* **Excerpt**:
He was first elected at the 1826 general election, and was re-elected at the next three general elections, until his defeat at the 1835 general election by the Conservative Party candidate John Cressett-Pelham. He was re-elected in 1837, but did not stand in 1841, when the seat was won by Benjamin Disraeli. He won the seat again in 1847, but did not stand in 1852. He was High Sheriff of Shropshire in 1854.

Slaney was returned again at the 1857 general election, re-elected in 1859, and held the seat until his death, aged 70.

Among other achievements, Slaney was instrumental in setting up the Select Committee on Public Health of 1840, which paved the way for the later Board of Health; and in fostering the Industrial and Provident Societies Partnership Act 1852, sometimes known as Slaney's Act. He served as commissioner "on the health of towns" from 1843 to 1848, and was particularly noted for his efforts to improve living conditions in urban industrial areas.

Attending the opening of the London International Exhibition on 1 May 1862, he fell through a gap in a platform floor and injured his right leg, despite which he continued to view the exhibition and attended Parliament up until the 8th. He died on 19 May 1862, at his London house in Mayfair, from gangrene (then reported as 'mortification') that set in.

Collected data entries
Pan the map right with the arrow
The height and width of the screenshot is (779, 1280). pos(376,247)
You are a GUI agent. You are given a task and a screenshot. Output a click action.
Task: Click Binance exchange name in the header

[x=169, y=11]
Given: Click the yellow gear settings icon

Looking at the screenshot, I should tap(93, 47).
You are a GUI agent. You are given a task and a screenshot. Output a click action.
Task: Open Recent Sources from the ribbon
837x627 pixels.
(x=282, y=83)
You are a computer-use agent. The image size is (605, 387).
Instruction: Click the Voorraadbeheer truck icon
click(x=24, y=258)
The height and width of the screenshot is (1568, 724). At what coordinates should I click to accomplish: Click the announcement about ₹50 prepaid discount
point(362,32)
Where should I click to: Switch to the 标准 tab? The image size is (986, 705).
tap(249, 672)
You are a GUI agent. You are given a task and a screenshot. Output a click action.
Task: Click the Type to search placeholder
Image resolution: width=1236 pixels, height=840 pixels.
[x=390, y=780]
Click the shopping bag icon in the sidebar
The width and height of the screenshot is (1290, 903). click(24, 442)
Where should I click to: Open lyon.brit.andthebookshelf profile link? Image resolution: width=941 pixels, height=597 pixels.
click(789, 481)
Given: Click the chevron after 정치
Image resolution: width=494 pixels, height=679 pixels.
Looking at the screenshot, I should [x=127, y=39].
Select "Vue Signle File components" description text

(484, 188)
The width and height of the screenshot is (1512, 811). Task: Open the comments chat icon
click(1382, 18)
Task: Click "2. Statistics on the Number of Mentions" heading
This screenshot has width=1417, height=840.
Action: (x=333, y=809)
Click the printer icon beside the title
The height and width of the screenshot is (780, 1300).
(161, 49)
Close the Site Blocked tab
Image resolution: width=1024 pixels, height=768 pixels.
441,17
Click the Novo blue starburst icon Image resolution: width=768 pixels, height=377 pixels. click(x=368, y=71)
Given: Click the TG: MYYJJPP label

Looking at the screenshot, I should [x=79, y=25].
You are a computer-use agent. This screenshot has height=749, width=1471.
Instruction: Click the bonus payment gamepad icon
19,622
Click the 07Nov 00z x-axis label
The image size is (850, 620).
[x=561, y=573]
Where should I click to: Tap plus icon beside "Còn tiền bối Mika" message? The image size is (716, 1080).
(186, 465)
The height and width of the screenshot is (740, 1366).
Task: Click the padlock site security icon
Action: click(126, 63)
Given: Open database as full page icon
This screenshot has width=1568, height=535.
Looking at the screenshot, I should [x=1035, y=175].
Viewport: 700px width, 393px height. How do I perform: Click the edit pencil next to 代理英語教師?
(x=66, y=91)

* **Instructions**:
1) In the Slaney excerpt, who defeated Slaney at the 1835 general election?
2) List every year that the Slaney excerpt gives for a general election at which Slaney was elected or re-elected.

* **Exercise answers**:
1) John Cressett-Pelham, the Conservative Party candidate

2) 1826, 1837, 1847, 1857, 1859